Y nada más. Él se limitaba a beberse su café mientras la observaba dando vueltas por la terraza, Pac-man en el comecocos. Otros clientes hablaban con ella, le hacían bromas, le tiraban la caña. Él no. Era feliz sólo con verla, veinte minutos, media hora. Pedía la cuenta y se iba. Ella a veces le deslizaba una sonrisa y, como mucho, preguntaba: "¿Todo bien?". "Sí, muy bien, gracias", decía él. Y ya. Ambos sabían que eso era todo. Pero ni uno ni otro podían evitar sonreír por dentro cuando llegaban las 10 y se veían, como todos los días, todas las semanas, todos los años.
Recuerda perfectamente el día. Primavera, un sol espléndido. Olor a hierba recién regada. Hasta parecía que había menos tráfico del habitual. Llegó a su hora, como siempre. Pero no salió ella, sino un camarero nuevo. "¿Qué va a tomar?". Lo miró durante unos segundos. "¿Le pregunto? ¿No le pregunto?", pensó. "Café con leche, taza grande, leche templada. Nada de comer, gracias", dijo.

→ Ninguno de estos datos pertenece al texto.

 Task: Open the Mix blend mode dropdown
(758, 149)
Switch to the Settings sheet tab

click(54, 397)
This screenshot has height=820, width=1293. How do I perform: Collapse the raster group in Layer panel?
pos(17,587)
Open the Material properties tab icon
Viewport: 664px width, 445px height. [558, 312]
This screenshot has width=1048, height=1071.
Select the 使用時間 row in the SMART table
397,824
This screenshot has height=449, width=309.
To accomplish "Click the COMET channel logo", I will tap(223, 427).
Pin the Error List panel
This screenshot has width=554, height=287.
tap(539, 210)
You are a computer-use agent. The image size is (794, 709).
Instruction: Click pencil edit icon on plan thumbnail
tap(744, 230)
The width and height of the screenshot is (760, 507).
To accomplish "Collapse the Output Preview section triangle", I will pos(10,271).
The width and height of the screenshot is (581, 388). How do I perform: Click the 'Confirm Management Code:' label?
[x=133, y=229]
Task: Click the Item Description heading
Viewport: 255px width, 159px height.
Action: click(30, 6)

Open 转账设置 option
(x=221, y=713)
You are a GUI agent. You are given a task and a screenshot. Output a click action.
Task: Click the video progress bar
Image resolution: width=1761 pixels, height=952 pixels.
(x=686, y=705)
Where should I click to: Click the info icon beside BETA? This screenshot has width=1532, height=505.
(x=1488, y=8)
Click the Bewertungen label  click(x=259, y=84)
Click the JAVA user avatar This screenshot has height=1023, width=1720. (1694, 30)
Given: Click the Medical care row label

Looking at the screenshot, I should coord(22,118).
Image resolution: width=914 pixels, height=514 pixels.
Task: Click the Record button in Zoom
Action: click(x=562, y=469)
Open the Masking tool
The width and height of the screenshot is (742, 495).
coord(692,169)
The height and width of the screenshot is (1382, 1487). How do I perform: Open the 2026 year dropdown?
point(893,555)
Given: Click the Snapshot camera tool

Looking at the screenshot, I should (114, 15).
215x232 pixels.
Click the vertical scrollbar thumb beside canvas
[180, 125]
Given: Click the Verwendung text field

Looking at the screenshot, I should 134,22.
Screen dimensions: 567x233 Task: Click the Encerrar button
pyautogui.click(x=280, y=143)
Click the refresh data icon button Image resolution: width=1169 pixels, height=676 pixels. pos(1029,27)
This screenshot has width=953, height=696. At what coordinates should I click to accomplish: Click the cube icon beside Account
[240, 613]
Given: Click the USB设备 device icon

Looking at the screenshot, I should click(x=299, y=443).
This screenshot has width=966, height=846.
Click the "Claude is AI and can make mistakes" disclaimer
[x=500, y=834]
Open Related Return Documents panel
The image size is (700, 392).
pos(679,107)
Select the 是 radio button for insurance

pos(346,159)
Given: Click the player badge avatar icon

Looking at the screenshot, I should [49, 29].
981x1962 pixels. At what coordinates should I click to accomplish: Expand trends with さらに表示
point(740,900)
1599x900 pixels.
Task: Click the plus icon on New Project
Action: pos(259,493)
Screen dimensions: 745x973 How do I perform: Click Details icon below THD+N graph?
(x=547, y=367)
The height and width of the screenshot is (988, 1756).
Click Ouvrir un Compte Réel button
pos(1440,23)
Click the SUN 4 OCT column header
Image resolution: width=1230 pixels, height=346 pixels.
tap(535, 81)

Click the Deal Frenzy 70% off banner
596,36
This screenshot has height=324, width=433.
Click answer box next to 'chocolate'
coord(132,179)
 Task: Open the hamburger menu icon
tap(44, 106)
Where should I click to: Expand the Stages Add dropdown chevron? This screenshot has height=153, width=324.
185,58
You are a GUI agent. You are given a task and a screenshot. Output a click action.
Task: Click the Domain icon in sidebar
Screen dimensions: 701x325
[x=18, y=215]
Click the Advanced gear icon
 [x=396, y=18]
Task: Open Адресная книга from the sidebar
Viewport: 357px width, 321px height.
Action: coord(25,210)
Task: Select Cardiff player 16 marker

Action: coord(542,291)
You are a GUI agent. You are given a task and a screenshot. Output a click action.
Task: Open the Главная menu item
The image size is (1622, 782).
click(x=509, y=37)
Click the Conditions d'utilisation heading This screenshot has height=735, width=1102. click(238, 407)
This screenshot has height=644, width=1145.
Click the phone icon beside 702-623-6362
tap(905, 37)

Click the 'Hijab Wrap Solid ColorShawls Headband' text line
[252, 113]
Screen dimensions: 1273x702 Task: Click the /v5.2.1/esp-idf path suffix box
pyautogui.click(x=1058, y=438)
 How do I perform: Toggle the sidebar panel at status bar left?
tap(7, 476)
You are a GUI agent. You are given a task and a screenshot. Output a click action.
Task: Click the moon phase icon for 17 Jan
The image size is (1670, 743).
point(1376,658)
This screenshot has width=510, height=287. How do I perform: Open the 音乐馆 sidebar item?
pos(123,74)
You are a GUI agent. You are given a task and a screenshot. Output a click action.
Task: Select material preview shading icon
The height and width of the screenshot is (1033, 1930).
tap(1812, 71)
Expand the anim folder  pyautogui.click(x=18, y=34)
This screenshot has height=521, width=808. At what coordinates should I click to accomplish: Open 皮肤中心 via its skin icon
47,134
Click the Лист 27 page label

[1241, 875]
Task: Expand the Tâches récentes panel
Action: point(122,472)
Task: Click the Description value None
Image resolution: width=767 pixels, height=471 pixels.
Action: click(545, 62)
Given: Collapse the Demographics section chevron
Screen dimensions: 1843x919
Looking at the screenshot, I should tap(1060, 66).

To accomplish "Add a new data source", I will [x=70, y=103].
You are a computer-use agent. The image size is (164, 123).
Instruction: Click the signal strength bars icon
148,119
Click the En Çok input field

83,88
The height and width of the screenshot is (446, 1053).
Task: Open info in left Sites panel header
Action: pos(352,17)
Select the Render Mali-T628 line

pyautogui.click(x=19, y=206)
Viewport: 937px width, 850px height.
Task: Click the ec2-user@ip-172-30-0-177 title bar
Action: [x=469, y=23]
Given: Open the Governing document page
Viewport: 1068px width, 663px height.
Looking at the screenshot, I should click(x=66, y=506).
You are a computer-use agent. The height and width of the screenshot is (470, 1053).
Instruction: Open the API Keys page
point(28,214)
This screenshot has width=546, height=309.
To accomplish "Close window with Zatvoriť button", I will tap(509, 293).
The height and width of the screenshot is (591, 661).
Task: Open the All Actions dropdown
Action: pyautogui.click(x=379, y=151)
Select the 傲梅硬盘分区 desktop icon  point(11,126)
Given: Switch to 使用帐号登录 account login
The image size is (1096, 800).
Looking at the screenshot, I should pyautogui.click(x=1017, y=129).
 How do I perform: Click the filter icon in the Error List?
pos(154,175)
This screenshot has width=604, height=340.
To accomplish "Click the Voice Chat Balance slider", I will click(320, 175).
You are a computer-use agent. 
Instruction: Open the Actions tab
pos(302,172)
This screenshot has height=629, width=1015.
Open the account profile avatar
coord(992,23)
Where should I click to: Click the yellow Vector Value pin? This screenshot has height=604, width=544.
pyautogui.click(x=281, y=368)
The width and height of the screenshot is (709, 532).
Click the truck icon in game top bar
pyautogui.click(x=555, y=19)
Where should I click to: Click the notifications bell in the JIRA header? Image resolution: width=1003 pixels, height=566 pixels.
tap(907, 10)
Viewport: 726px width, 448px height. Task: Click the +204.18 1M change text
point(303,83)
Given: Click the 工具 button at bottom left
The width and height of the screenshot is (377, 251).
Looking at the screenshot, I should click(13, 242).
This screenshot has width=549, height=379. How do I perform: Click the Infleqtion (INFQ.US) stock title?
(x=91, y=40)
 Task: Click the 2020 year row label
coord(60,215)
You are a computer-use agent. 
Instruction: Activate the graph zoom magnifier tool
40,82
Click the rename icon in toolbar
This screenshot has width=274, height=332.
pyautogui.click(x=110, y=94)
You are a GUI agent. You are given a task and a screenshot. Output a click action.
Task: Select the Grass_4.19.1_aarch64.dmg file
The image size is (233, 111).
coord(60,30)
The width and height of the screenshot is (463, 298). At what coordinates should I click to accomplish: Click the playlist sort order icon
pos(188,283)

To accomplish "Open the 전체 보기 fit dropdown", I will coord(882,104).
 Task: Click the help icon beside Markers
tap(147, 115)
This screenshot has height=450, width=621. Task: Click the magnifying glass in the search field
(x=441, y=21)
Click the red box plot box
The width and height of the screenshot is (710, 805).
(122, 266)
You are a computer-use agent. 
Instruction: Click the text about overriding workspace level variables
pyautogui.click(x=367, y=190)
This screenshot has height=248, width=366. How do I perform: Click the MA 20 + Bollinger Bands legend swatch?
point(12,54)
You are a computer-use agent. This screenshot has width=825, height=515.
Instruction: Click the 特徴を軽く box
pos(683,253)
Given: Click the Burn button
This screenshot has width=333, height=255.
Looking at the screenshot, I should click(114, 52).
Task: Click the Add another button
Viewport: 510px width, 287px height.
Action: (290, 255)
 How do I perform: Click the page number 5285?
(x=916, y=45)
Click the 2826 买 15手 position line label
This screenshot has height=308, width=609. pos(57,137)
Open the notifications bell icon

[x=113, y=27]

Fueron los 20 minutos más largos de su vida. ¿Dónde estará? Se habrá puesto mala. Es época de alergias. Seguro que es algo así. No pasa nada. O sí. Voy a preguntar. No preguntes. Con el café frío, apenas había dado un par de sorbos, pidió la cuenta. Cuando se la trajeron, se lanzó: "¿Y la camarera de siempre? ¿Está mala?".
"No", dijo el chico nuevo. "Se ha ido, ha encontrado otro trabajo".
Boom.
Si le hubieran pegado con un bate de béisbol en la cara le habría dolido menos. "Se ha ido". Noqueado, dejó 1,80 sobre la mesa y se levantó.
Entró en la oficina con la cara de quien ha perdido a un ser querido. Nadie se dio cuenta. Dejó la chaqueta en el perchero y, cuando se dirigía a su escritorio, un hilo invisible tiró de él hacia el despacho del jefe. "¿Qué quieres?", preguntó este.
"Me voy", dijo él, sin saber de dónde salían aquellas palabras. "¿Cómo que te vas?", preguntó el jefe, levantando la cabeza de unos papeles. "Me voy", repitió él, autómata, inconsciente. "Pero, ¿por qué?", insistió el jefe.
"Porque ella se ha ido", dijo. Y salió del despacho.